## Exercise goal
Print all entries word for word.

Collected data entries
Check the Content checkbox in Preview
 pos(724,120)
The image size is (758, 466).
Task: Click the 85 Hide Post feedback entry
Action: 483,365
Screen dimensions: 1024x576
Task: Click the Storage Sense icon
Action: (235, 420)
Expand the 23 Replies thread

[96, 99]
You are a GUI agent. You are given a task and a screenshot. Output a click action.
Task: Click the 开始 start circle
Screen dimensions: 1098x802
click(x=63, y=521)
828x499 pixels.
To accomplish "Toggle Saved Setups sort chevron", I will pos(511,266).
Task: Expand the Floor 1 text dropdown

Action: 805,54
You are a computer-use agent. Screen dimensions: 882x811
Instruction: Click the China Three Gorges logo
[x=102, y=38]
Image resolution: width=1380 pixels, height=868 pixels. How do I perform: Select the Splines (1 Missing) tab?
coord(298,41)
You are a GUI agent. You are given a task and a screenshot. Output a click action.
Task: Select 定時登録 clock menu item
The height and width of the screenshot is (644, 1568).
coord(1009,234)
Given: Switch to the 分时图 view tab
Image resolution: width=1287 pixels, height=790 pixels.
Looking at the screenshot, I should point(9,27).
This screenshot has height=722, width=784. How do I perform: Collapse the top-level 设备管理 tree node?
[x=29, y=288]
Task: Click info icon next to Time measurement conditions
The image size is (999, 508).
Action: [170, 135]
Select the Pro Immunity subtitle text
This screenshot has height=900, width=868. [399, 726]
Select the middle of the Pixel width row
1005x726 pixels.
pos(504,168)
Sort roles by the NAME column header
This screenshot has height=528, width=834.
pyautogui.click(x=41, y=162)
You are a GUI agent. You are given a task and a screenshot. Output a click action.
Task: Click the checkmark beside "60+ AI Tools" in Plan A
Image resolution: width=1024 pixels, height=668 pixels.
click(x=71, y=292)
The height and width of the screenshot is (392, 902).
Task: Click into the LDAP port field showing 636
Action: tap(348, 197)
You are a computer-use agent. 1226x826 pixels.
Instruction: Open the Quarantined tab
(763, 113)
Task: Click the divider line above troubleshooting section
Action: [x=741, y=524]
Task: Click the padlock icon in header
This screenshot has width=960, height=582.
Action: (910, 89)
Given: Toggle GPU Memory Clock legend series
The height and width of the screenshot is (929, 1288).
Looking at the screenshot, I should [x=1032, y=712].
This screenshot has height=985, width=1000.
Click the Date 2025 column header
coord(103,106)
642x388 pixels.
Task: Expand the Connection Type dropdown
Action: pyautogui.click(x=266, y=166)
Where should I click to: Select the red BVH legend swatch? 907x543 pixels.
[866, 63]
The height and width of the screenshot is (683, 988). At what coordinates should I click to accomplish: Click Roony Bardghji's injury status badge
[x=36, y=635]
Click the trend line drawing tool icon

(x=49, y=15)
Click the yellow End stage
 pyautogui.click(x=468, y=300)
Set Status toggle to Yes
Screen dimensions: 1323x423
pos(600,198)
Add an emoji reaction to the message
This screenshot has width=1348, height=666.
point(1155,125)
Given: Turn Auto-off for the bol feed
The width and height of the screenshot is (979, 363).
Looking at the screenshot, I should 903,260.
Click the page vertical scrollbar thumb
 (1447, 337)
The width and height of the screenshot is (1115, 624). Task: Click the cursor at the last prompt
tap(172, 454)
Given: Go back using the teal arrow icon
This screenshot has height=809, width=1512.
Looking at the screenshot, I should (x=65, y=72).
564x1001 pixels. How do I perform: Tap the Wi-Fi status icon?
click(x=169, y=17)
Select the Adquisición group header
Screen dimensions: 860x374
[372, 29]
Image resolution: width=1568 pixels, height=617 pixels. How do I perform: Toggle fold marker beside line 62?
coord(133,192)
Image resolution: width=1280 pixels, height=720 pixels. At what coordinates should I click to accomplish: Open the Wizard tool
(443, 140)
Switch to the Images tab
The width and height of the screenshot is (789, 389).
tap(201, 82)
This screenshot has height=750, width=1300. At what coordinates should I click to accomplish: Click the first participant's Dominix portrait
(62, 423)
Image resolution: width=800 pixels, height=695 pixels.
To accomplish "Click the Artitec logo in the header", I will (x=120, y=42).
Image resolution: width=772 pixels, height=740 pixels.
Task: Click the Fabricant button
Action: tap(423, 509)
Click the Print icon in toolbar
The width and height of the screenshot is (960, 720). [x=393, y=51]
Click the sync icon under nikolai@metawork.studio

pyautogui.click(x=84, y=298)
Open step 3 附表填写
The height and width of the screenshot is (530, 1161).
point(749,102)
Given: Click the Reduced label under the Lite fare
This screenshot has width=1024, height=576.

## Task answer
Check the Content checkbox in Preview
 pos(724,120)
The image size is (758, 466).
Task: Click the 85 Hide Post feedback entry
Action: 483,365
Screen dimensions: 1024x576
Task: Click the Storage Sense icon
Action: (235, 420)
Expand the 23 Replies thread

[96, 99]
You are a GUI agent. You are given a task and a screenshot. Output a click action.
Task: Click the 开始 start circle
Screen dimensions: 1098x802
click(x=63, y=521)
828x499 pixels.
To accomplish "Toggle Saved Setups sort chevron", I will pos(511,266).
Task: Expand the Floor 1 text dropdown

Action: 805,54
You are a computer-use agent. Screen dimensions: 882x811
Instruction: Click the China Three Gorges logo
[x=102, y=38]
Image resolution: width=1380 pixels, height=868 pixels. How do I perform: Select the Splines (1 Missing) tab?
coord(298,41)
You are a GUI agent. You are given a task and a screenshot. Output a click action.
Task: Select 定時登録 clock menu item
The height and width of the screenshot is (644, 1568).
coord(1009,234)
Given: Switch to the 分时图 view tab
Image resolution: width=1287 pixels, height=790 pixels.
Looking at the screenshot, I should point(9,27).
This screenshot has height=722, width=784. How do I perform: Collapse the top-level 设备管理 tree node?
[x=29, y=288]
Task: Click info icon next to Time measurement conditions
The image size is (999, 508).
Action: [170, 135]
Select the Pro Immunity subtitle text
This screenshot has height=900, width=868. [399, 726]
Select the middle of the Pixel width row
1005x726 pixels.
pos(504,168)
Sort roles by the NAME column header
This screenshot has height=528, width=834.
pyautogui.click(x=41, y=162)
You are a GUI agent. You are given a task and a screenshot. Output a click action.
Task: Click the checkmark beside "60+ AI Tools" in Plan A
Image resolution: width=1024 pixels, height=668 pixels.
click(x=71, y=292)
The height and width of the screenshot is (392, 902).
Task: Click into the LDAP port field showing 636
Action: tap(348, 197)
You are a computer-use agent. 1226x826 pixels.
Instruction: Open the Quarantined tab
(763, 113)
Task: Click the divider line above troubleshooting section
Action: [x=741, y=524]
Task: Click the padlock icon in header
This screenshot has width=960, height=582.
Action: (910, 89)
Given: Toggle GPU Memory Clock legend series
The height and width of the screenshot is (929, 1288).
Looking at the screenshot, I should [x=1032, y=712].
This screenshot has height=985, width=1000.
Click the Date 2025 column header
coord(103,106)
642x388 pixels.
Task: Expand the Connection Type dropdown
Action: pyautogui.click(x=266, y=166)
Where should I click to: Select the red BVH legend swatch? 907x543 pixels.
[866, 63]
The height and width of the screenshot is (683, 988). At what coordinates should I click to accomplish: Click Roony Bardghji's injury status badge
[x=36, y=635]
Click the trend line drawing tool icon

(x=49, y=15)
Click the yellow End stage
 pyautogui.click(x=468, y=300)
Set Status toggle to Yes
Screen dimensions: 1323x423
pos(600,198)
Add an emoji reaction to the message
This screenshot has width=1348, height=666.
point(1155,125)
Given: Turn Auto-off for the bol feed
The width and height of the screenshot is (979, 363).
Looking at the screenshot, I should 903,260.
Click the page vertical scrollbar thumb
 (1447, 337)
The width and height of the screenshot is (1115, 624). Task: Click the cursor at the last prompt
tap(172, 454)
Given: Go back using the teal arrow icon
This screenshot has height=809, width=1512.
Looking at the screenshot, I should (x=65, y=72).
564x1001 pixels. How do I perform: Tap the Wi-Fi status icon?
click(x=169, y=17)
Select the Adquisición group header
Screen dimensions: 860x374
[372, 29]
Image resolution: width=1568 pixels, height=617 pixels. How do I perform: Toggle fold marker beside line 62?
coord(133,192)
Image resolution: width=1280 pixels, height=720 pixels. At what coordinates should I click to accomplish: Open the Wizard tool
(443, 140)
Switch to the Images tab
The width and height of the screenshot is (789, 389).
tap(201, 82)
This screenshot has height=750, width=1300. At what coordinates should I click to accomplish: Click the first participant's Dominix portrait
(62, 423)
Image resolution: width=800 pixels, height=695 pixels.
To accomplish "Click the Artitec logo in the header", I will (x=120, y=42).
Image resolution: width=772 pixels, height=740 pixels.
Task: Click the Fabricant button
Action: tap(423, 509)
Click the Print icon in toolbar
The width and height of the screenshot is (960, 720). [x=393, y=51]
Click the sync icon under nikolai@metawork.studio

pyautogui.click(x=84, y=298)
Open step 3 附表填写
The height and width of the screenshot is (530, 1161).
point(749,102)
Given: Click the Reduced label under the Lite fare
This screenshot has width=1024, height=576.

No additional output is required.